CMS Launches Payment Bundling Initiative To Improve Care, Cut Costs
On Tuesday, CMS announced a new initiative to bundle Medicare payments to physicians and other health providers in an effort to encourage care coordination and reduce costs, Reuters reports (Selyukh/Yukhananov, Reuters, 8/23).
About the New System
The new system -- created by the federal health reform law -- reimburses care providers for a patient's entire treatment process rather than for each consultation or service (Walker, MedPage Today, 8/23).
The initiative allows providers to apply for four broadly defined care models; three models involve retrospective bundled payments and the fourth would reimburse providers using prospective payments (Daly, Modern Healthcare, 8/23).

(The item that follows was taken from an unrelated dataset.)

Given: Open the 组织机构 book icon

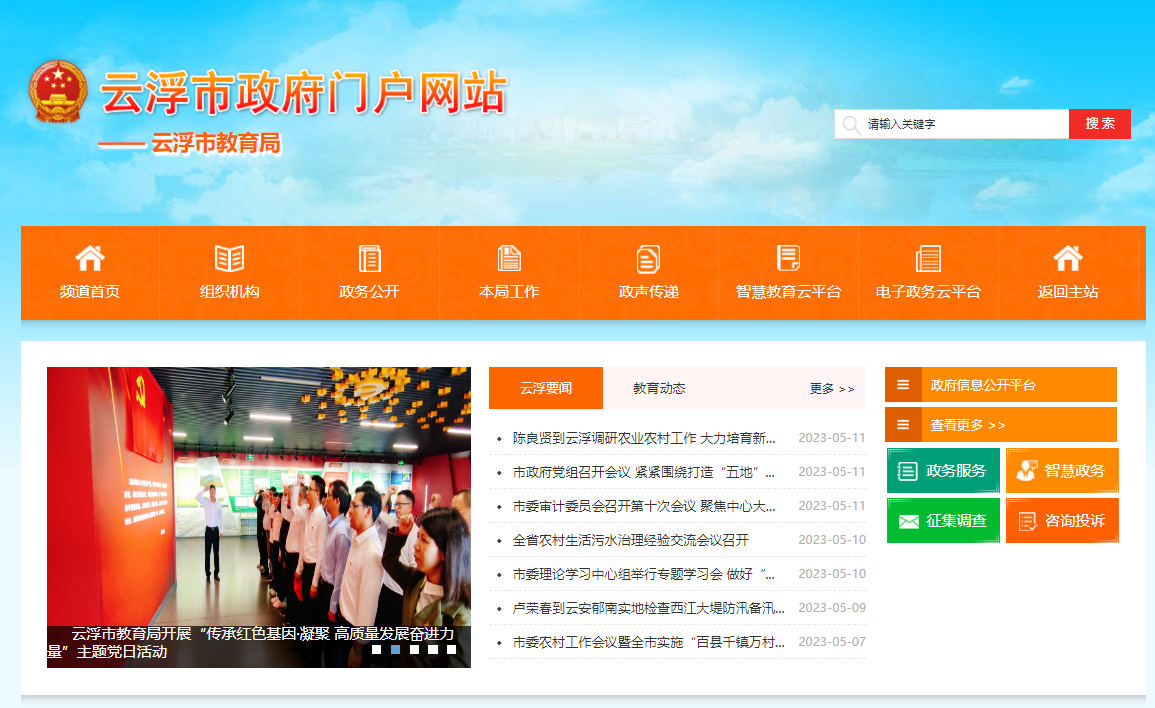Looking at the screenshot, I should (x=229, y=259).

The four payment models include:
- Model 1: Only care provided during an acute care hospital stay;
- Model 2: The acute care hospital stay, plus associated post-acute care;
- Model 3: Only post-acute care services;
- Model 4: A single prospective payment that encompasses all services delivered during an inpatient stay (MedPage Today, 8/23).
Federal Officials Explain Incentive of Program
The models aim to give care providers an incentive to avoid unnecessary or duplicative treatments, according to Reuters.
CMS Administrator Donald Berwick said, "From a patient perspective ... you want your doctors to collaborate more closely with your physical therapist, your pharmacist and your family caregivers," but "that sort of common sense practice is hard to achieve without a payment system that supports coordination over fragmentation" (Reuters, 8/23).
HHS Secretary Kathleen Sebelius noted that the current fee-for-service reimbursement system "can punish the providers who are most successful" at keeping their patients healthy and said the new bundled payment system will re-align physicians' incentives.
AHA Says Hospitals Must Consider Whether To Participate
Nancy Foster, vice president for quality and patient safety at the American Hospital Association, praised the initiative for allowing applicants to shape their own programs to meet local requirements rather than establishing a single model for the entire U.S., The Hill's "Healthwatch" reports. However, she added that hospitals will have to consider the implications of the initiative before deciding to participate, noting that it is too early to gauge whether financial incentives are strong enough (Baker, "Healthwatch," The Hill, 8/23).
According to Foster, some providers could receive less money overall in a bundled payment. Still, they at least should receive complete reimbursement for services and might even be eligible for awards for better coordination, she said (Reuters, 8/23).